Implementation rate depending on selected items

The performance of individual countries in implementing the Directives has been variable:

  • Four countries (Mali, Senegal, Côte d’Ivoire and Benin) have implemented nearly all of the budget formulation provisions, and have made good progress in decentralizing budget execution to line ministries.
  • Burkina Faso’s position is intermediate. New budget regulations were enacted recently, and progress has been made on budget preparation, and some areas related to budget execution.
  • Three countries (Niger, Togo, and particularly Guinea-Bissau) still have a lot to achieve.

Lessons Learned and Next Steps in the PFM Reform Process

The self-assessment exercise should have a positive impact on encouraging reforms and leading to visible improvements in performance. It should also induce changes in the support provided by technical and financial partners. Support in the next two years is likely to focus on the more advanced provisions on budget preparation (e.g., staff ceilings, staff expenditure execution, investments), and on issues related to budget execution and controls.

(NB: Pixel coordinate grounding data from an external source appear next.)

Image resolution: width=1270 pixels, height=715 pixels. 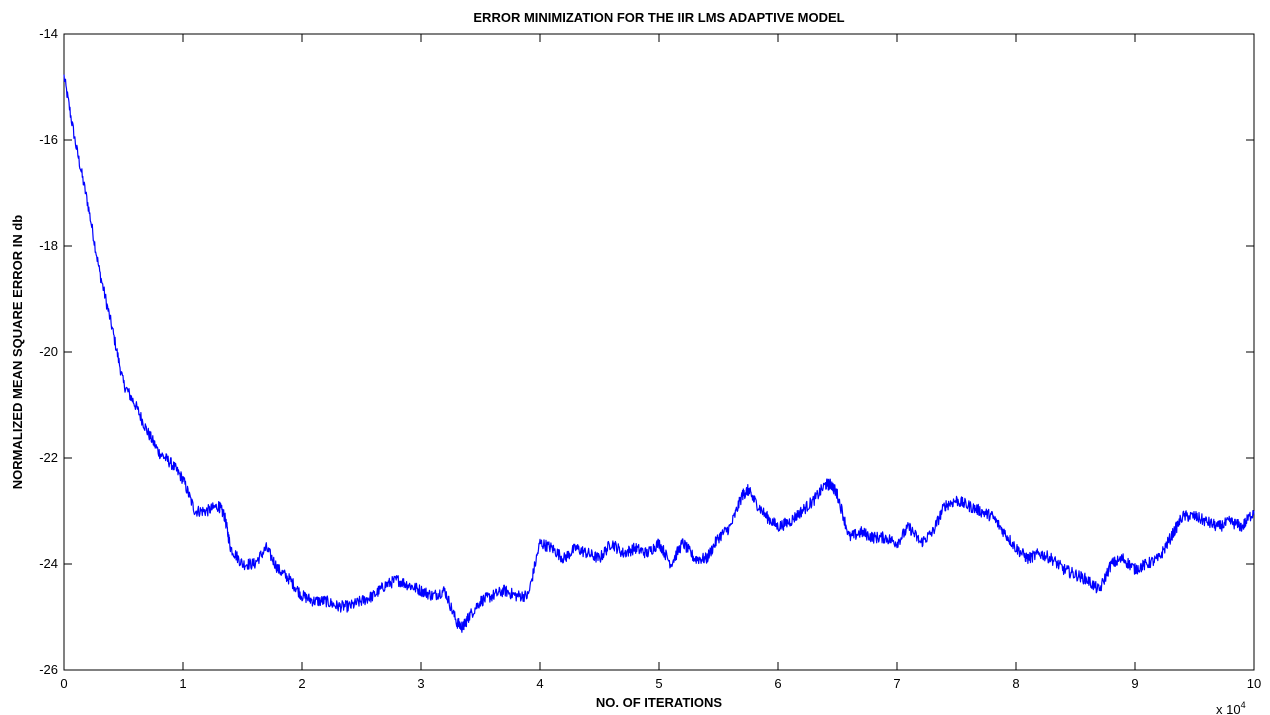 I want to click on x-tick-label: 10, so click(x=1254, y=684).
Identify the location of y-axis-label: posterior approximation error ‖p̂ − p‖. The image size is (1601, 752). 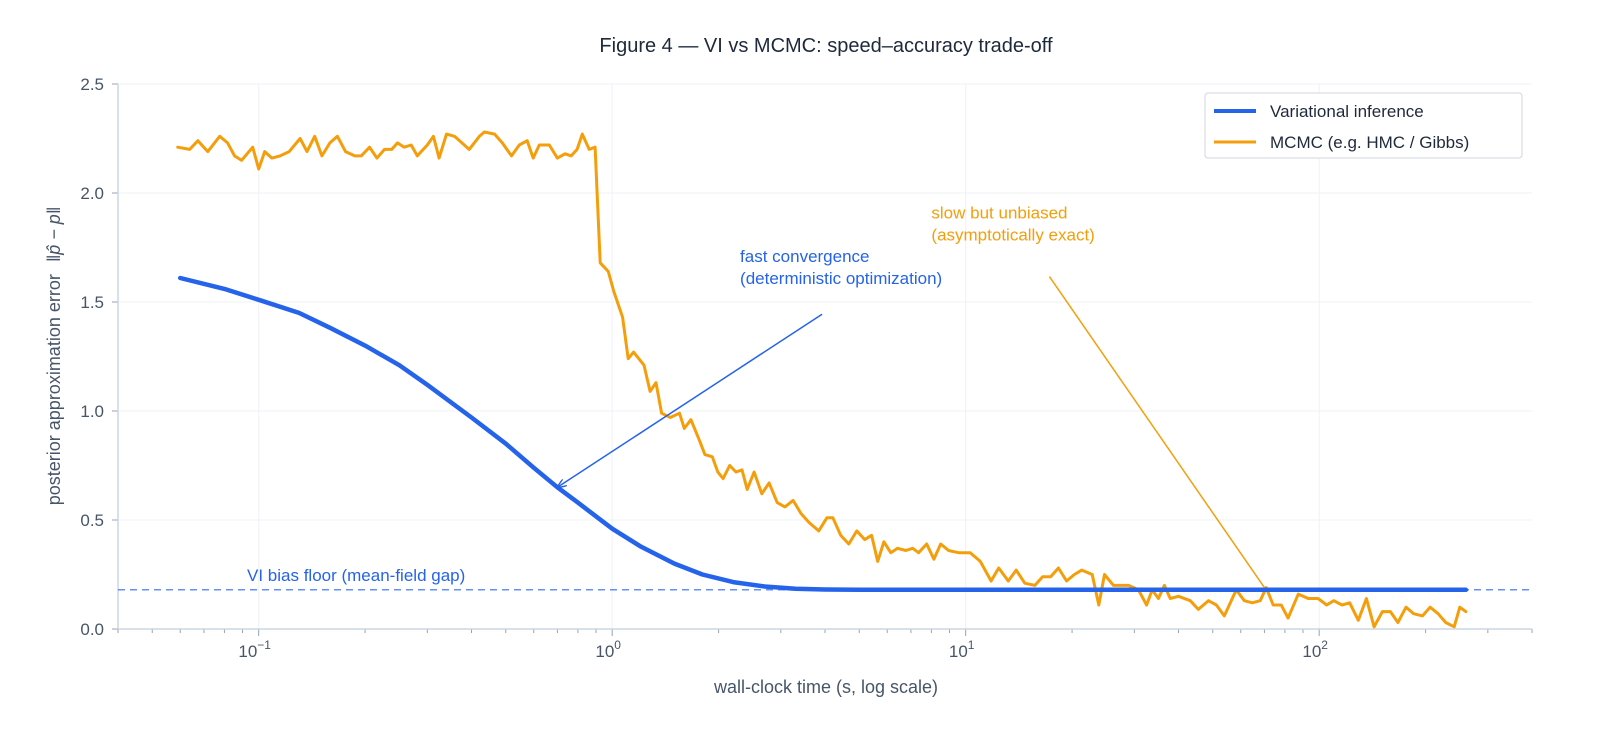
(54, 356).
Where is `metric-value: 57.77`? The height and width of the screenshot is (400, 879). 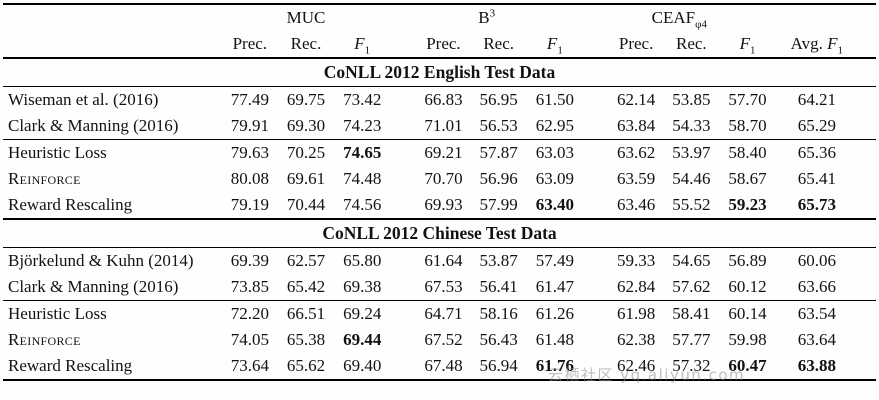
metric-value: 57.77 is located at coordinates (692, 340).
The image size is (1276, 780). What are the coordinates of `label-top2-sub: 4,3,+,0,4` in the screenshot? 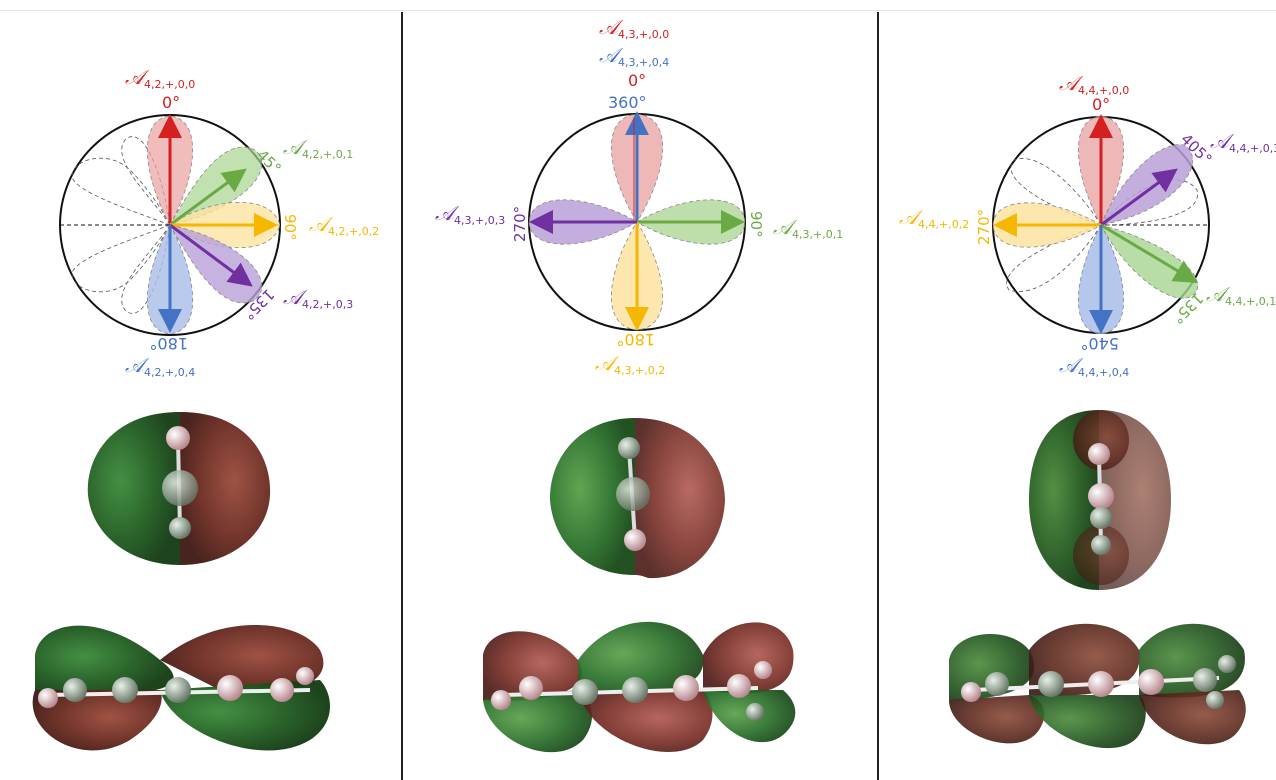 It's located at (644, 62).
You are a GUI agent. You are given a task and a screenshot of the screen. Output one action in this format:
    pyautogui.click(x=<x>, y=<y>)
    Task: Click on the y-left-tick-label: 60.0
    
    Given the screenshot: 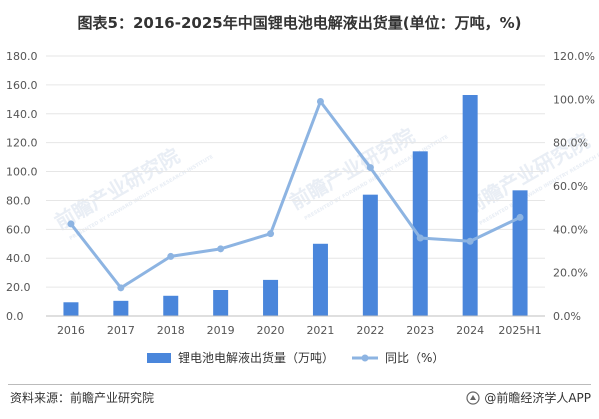 What is the action you would take?
    pyautogui.click(x=18, y=230)
    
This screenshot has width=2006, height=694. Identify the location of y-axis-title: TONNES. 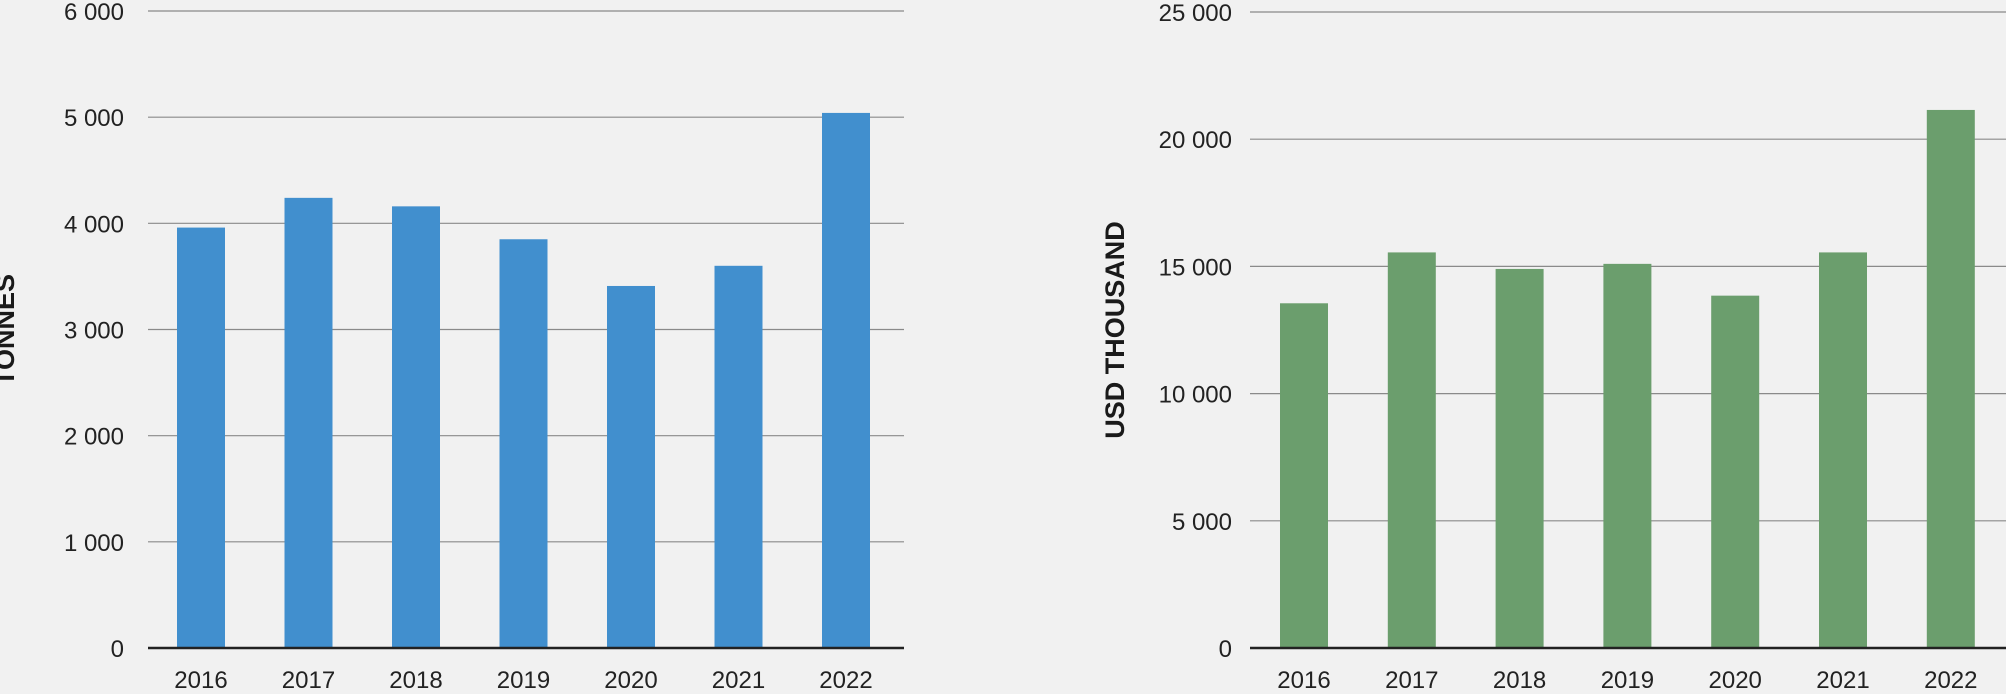
(10, 330).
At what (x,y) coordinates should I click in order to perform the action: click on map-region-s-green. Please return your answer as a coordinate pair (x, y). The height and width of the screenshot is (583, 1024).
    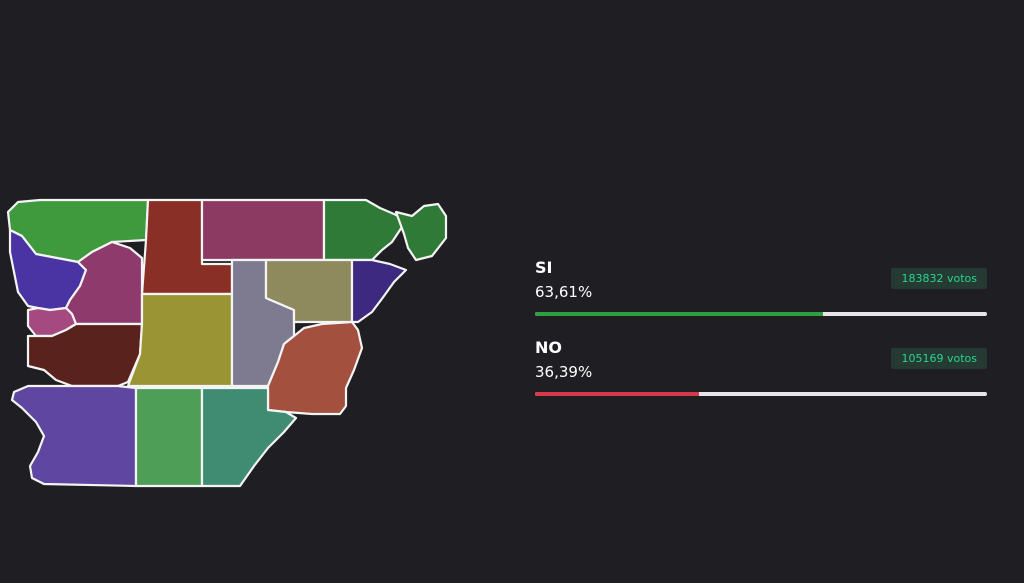
    Looking at the image, I should click on (169, 437).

The workshop framed a comprehensive strategy for the next steps, details of which will be discussed with technical partners in the coming weeks:

  • Politically sensitive issues that hinder technical progress will systematically be subject to discussions between the Commission and national authorities. These issues include the organization of budget policy debates between the executive and the legislature, and the enhanced role of national audit institutions.
  • The Commission maintains a network of national experts within the national ministries of finance. New or unresolved technical challenges will continue to be identified by this network, and solutions put forward with the assistance of le Pôle and other partners.
  • Cooperation among sub-Saharan countries, both within and outside the WAEMU region, will be strengthened. Reference countries will be designated to assist WAEMU member states on specific issues, e.g. Mali has volunteered to provide support in decentralizing budget execution. Groups of trainers from WAEMU countries are also being set up, to deliver courses and workshops within the region.
  • Much of the technical assistance will be focused on countries that have made the least progress.

Some documents related to the workshop and results of the self-assessment exercise will shortly be available on le Pôle’s website (www.le-pole.org), as will the indicators employed and the user manual.  

[1] The member states of WAEMU comprise Benin, Burkina Faso, Côte d’Ivoire, Guinea Bissau, Mali, Niger, Senegal, and Togo. This article is based on a workshop organized by GIZ and Le Pôle (a joint initiative of France and the UNDP’s Regional Support Centre for Africa) on “Development Strategies and Public Finance”. The workshop brought together member states and the WAEMU Commission in Dakar in May 2016 to discuss, among other topics, the results of the self-assessment exercise.

[2] Regional Advisor for Budget and Public Finance, Le Pôle “Stratégies de développement et finances publiques”, Senegal.

[3] Directive 06/2009/CM/UEMOA on budget laws; Directive 07/2009/CM/UEMOA on the general public accounting rules; Directives 08/2009/CM/UEMOA on national budget classification; Directive 09/2009/CM/UEMOA on national chart of accounts; and Directive 10/2009/CM/UEMOA on national summary fiscal tables.

[4] Cameroon, Chad, the Central African Republic, the Republic of Congo, Equatorial Guinea, Gabon.

Note: The posts on the IMF PFM Blog should not be reported as representing the views of the IMF. The views expressed are those of the authors and do not necessarily represent those of the IMF or IMF policy.